Please recast the entries from their first line through the line containing "pyautogui.click(x=448, y=211)", both ends included, as a Markdown table with columns Row and Line, numbering each line and skipping blank ones. Leave the pictures out of the table.

- Record list
########################################

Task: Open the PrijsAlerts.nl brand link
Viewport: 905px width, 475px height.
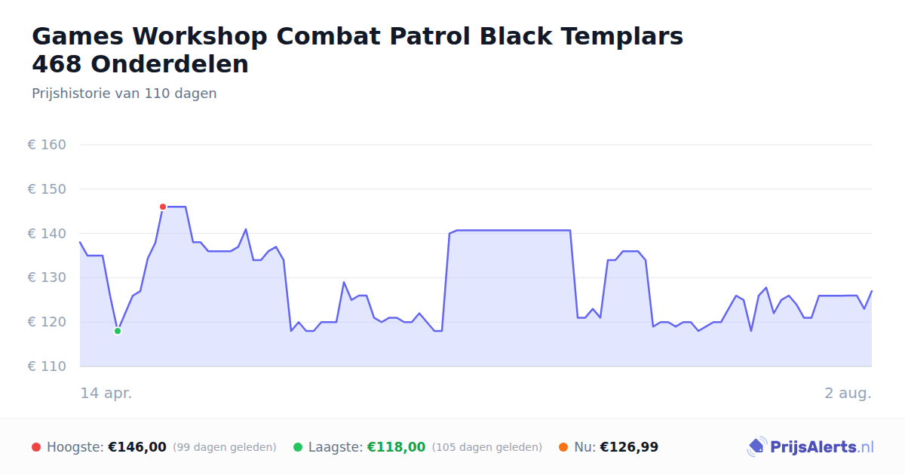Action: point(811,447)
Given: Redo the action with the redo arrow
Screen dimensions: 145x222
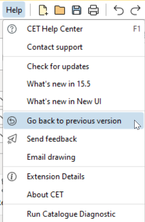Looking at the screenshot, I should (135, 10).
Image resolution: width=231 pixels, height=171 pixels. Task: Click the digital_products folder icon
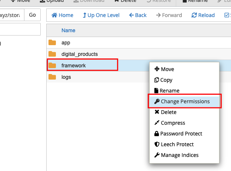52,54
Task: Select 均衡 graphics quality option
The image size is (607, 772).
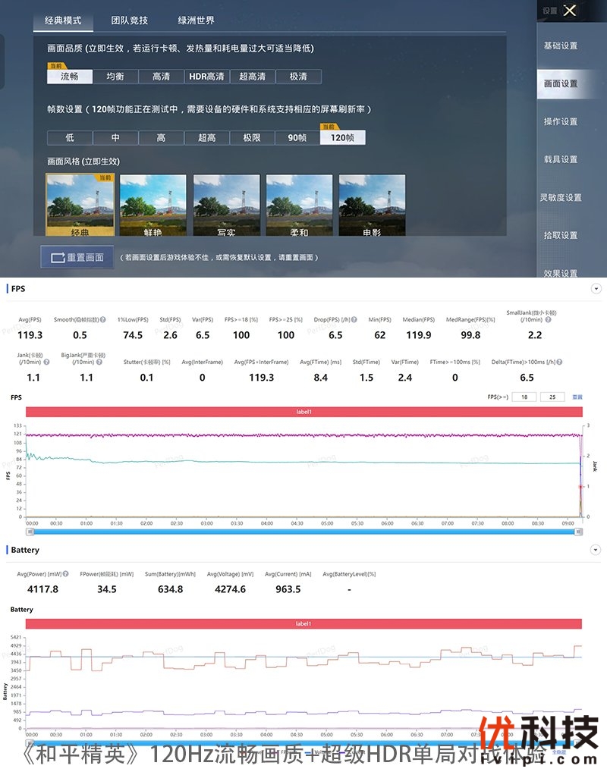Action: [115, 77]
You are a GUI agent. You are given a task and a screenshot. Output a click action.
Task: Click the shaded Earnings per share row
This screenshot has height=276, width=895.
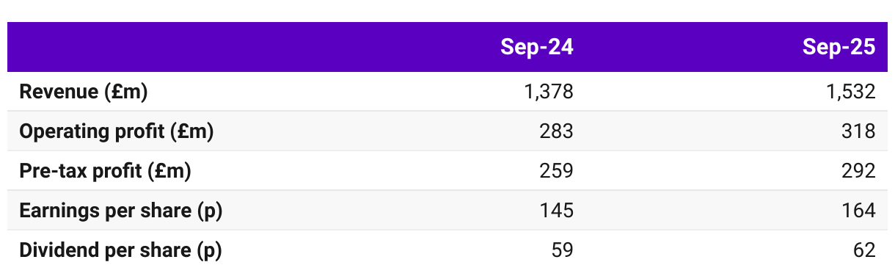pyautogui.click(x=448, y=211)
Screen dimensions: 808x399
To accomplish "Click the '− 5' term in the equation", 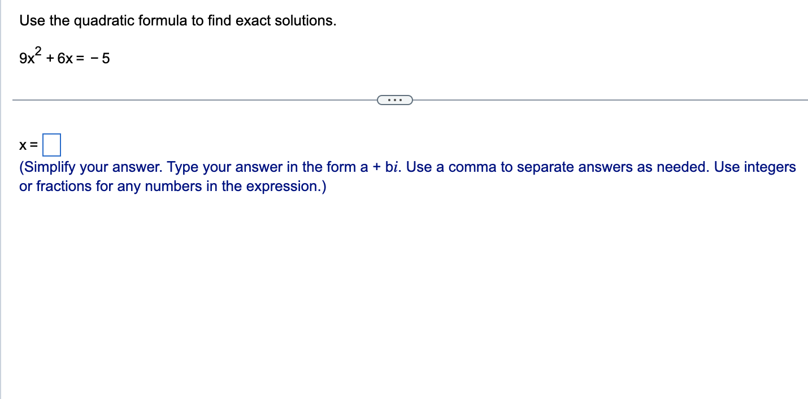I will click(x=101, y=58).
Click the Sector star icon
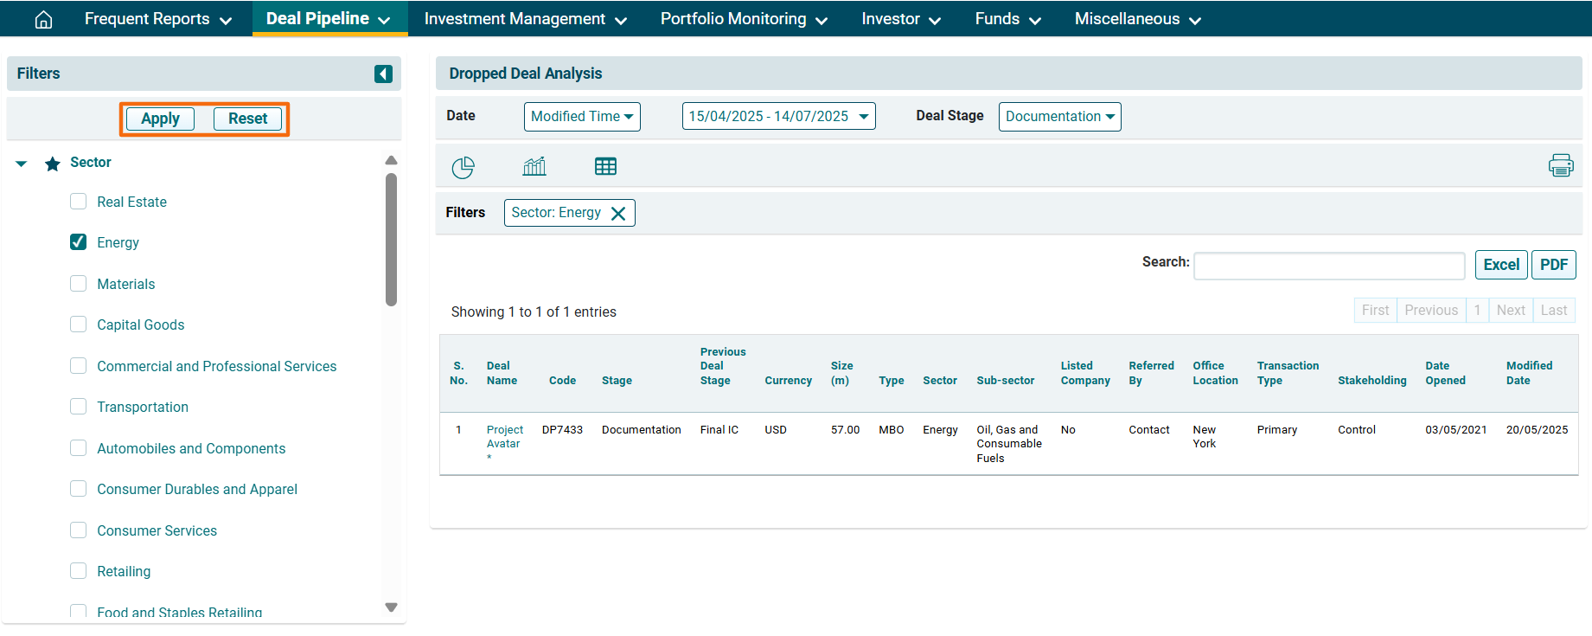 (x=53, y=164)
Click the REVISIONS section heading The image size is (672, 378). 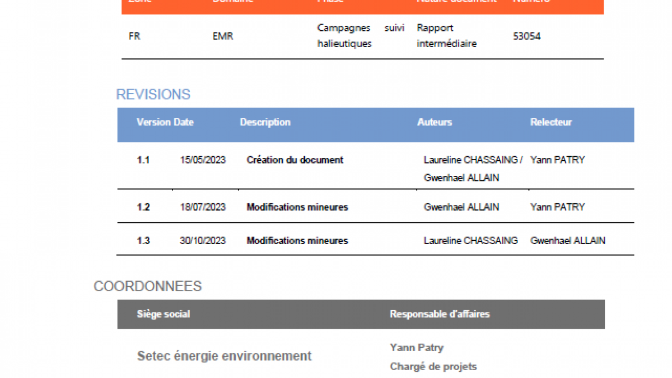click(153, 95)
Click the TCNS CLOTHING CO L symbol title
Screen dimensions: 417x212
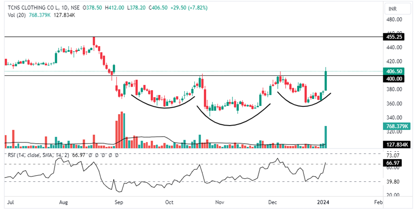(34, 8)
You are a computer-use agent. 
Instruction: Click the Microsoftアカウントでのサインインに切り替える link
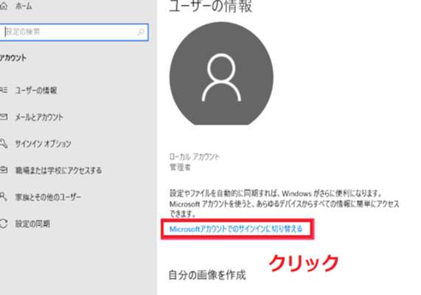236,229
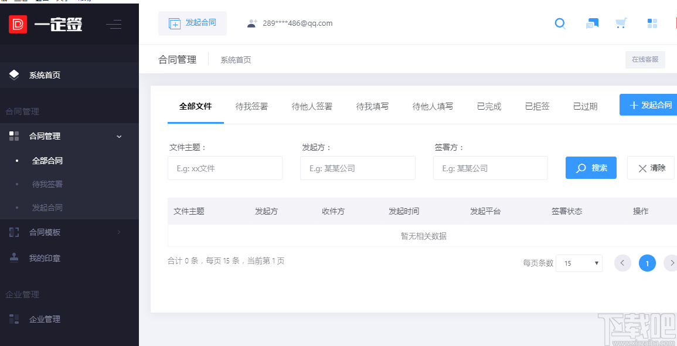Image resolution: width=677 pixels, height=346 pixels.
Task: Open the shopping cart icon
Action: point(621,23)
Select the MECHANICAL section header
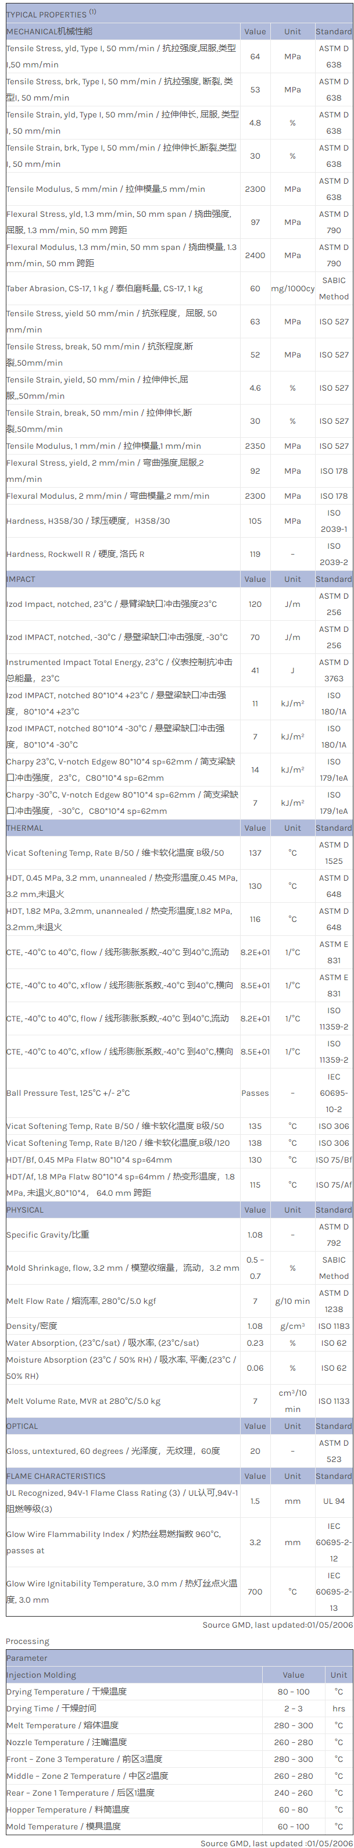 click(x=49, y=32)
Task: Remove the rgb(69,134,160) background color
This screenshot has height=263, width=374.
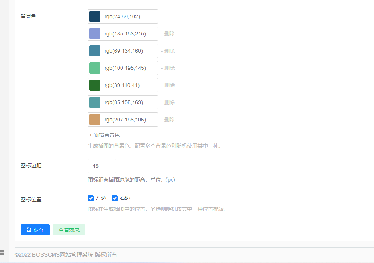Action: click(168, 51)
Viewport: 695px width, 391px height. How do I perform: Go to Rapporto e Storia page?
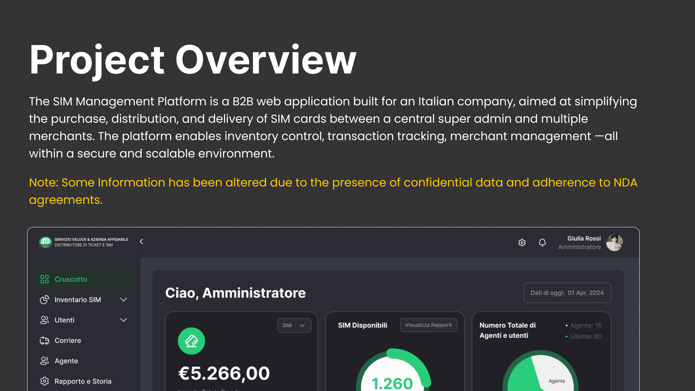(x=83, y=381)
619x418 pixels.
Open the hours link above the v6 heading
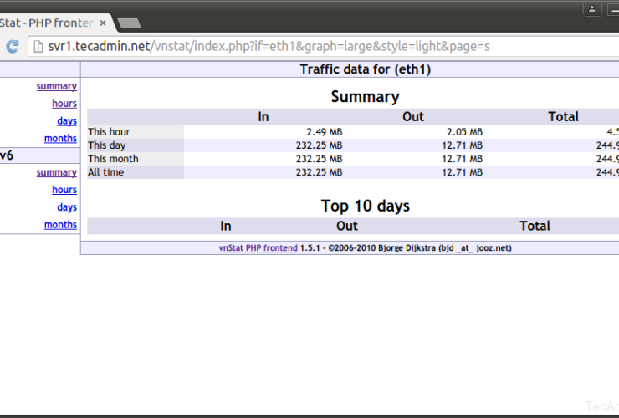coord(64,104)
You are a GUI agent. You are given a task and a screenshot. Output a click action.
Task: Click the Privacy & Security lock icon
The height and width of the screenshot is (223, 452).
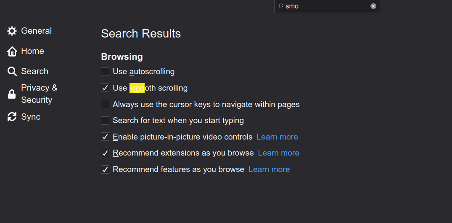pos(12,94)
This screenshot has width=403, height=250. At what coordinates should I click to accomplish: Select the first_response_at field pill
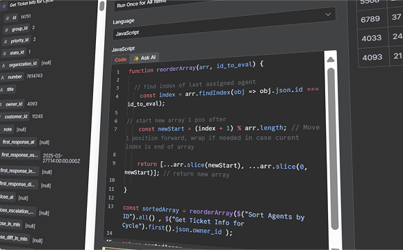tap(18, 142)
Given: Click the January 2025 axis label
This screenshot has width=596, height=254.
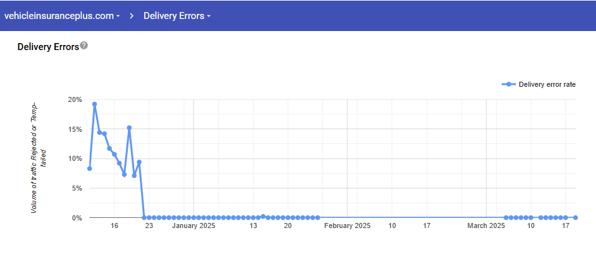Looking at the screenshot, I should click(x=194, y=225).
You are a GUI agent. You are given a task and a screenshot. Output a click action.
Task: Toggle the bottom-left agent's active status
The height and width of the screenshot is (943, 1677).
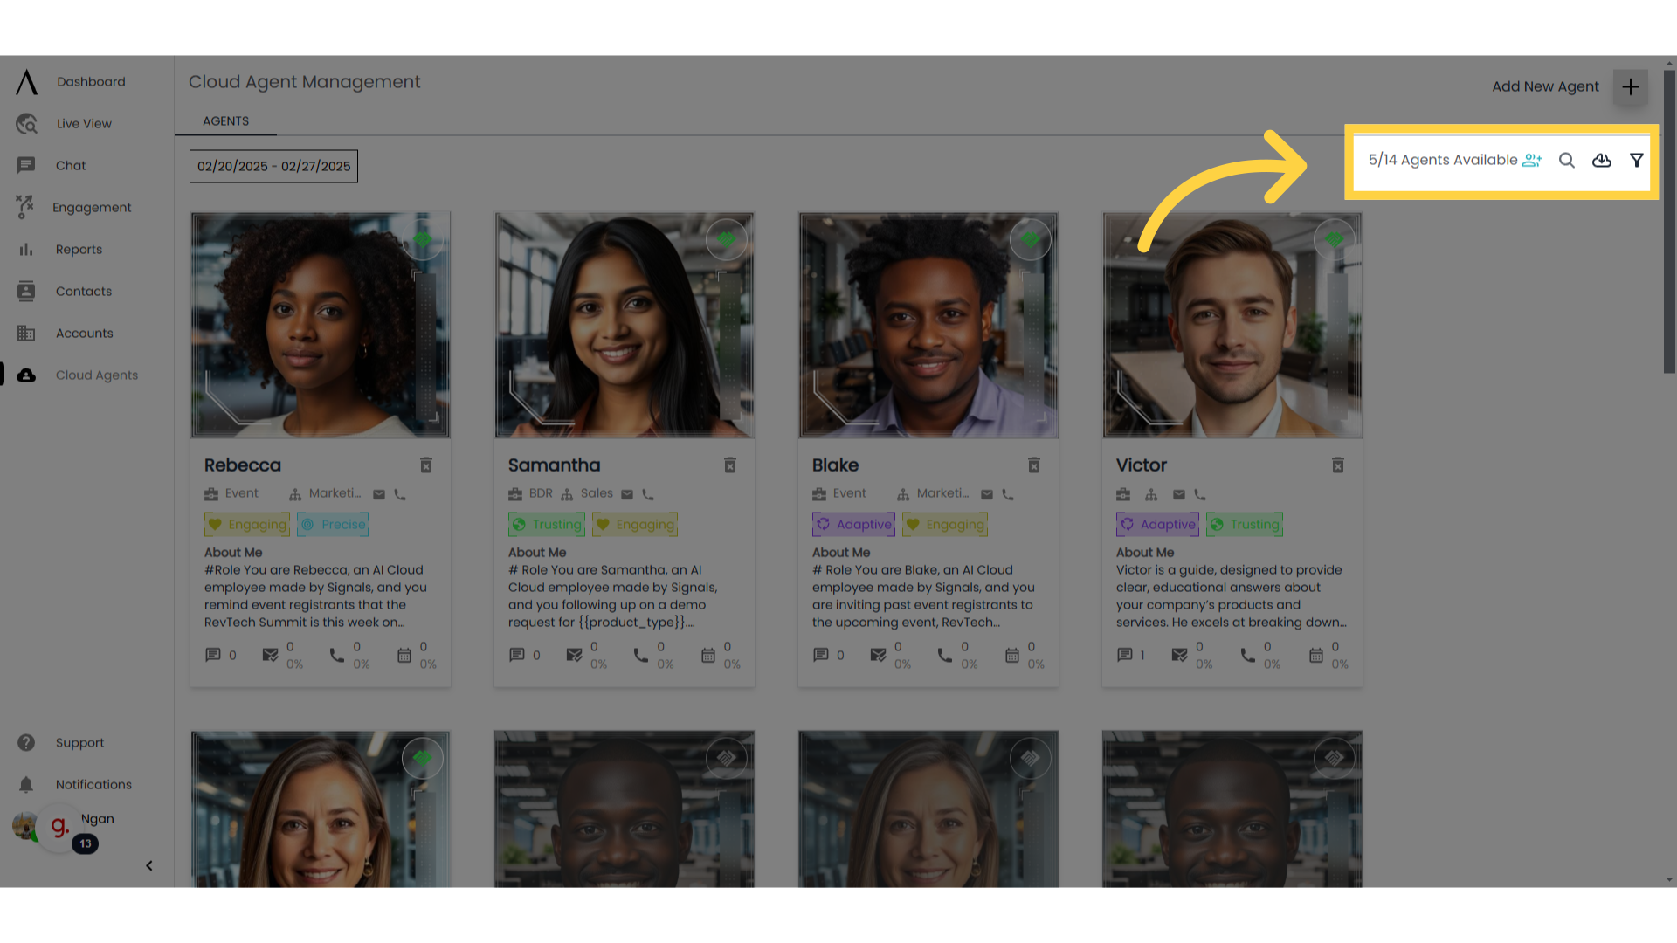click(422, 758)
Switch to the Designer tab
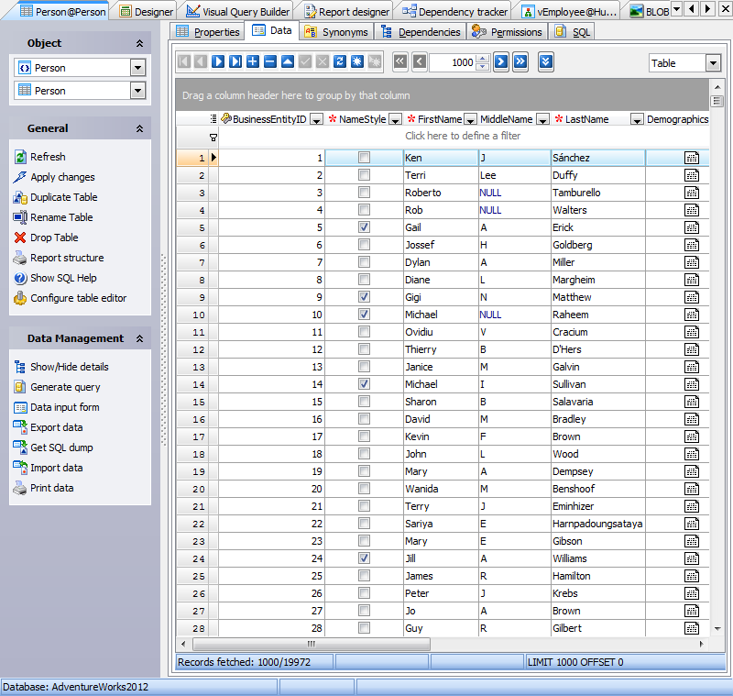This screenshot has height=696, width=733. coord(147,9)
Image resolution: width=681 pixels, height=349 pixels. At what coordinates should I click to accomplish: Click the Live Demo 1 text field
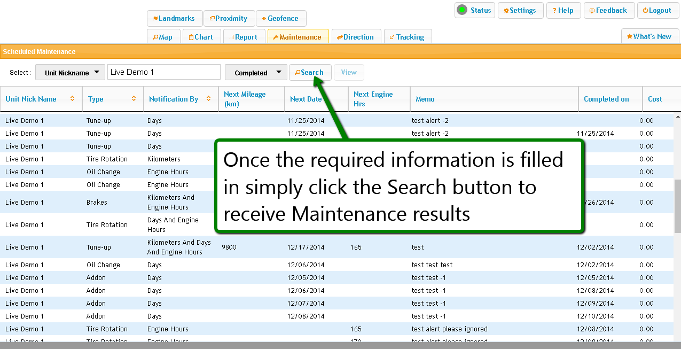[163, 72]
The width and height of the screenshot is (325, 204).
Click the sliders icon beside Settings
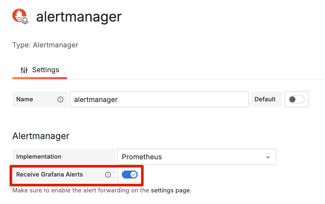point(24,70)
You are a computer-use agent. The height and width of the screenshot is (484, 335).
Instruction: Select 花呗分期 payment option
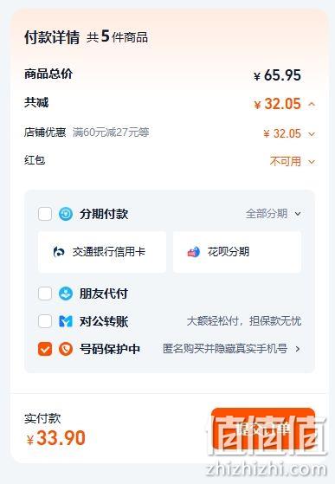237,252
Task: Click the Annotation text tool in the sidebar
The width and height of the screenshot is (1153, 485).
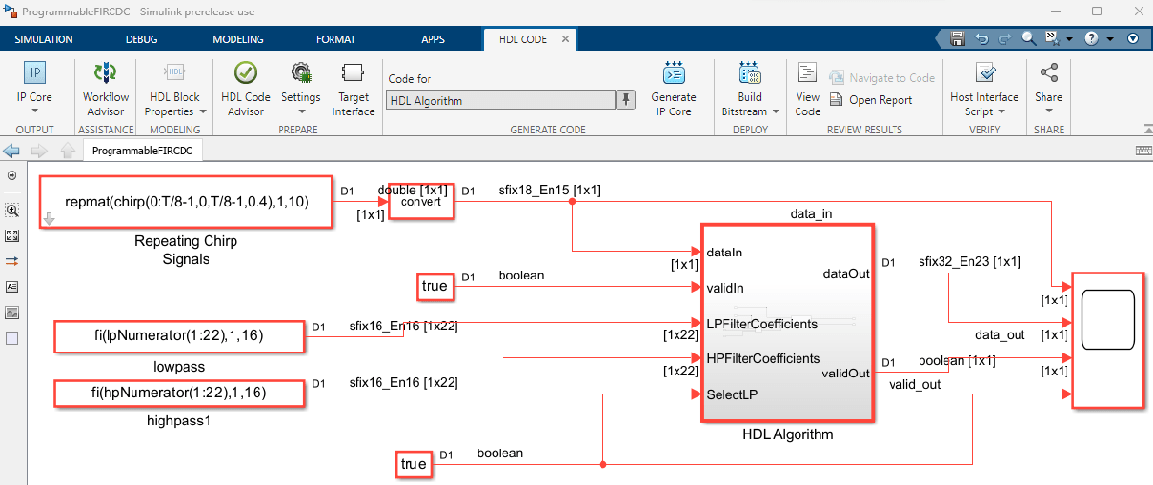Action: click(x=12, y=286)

########################################

- Final result
| Row | Line |
|---|---|
| 1 | Task: Open the PrijsAlerts.nl brand link |
| 2 | Viewport: 905px width, 475px height. |
| 3 | Action: point(811,447) |
| 4 | Given: Redo the action with the redo arrow |
| 5 | Screen dimensions: 145x222 |
| 6 | Looking at the screenshot, I should (135, 10). |
| 7 | Image resolution: width=231 pixels, height=171 pixels. Task: Click the digital_products folder icon |
| 8 | 52,54 |
| 9 | Task: Select 均衡 graphics quality option |
| 10 | The image size is (607, 772). |
| 11 | Action: [115, 77] |
| 12 | You are a GUI agent. You are given a task and a screenshot. Output a click action. |
| 13 | Task: Click the shaded Earnings per share row |
| 14 | This screenshot has height=276, width=895. |
| 15 | pyautogui.click(x=448, y=211) |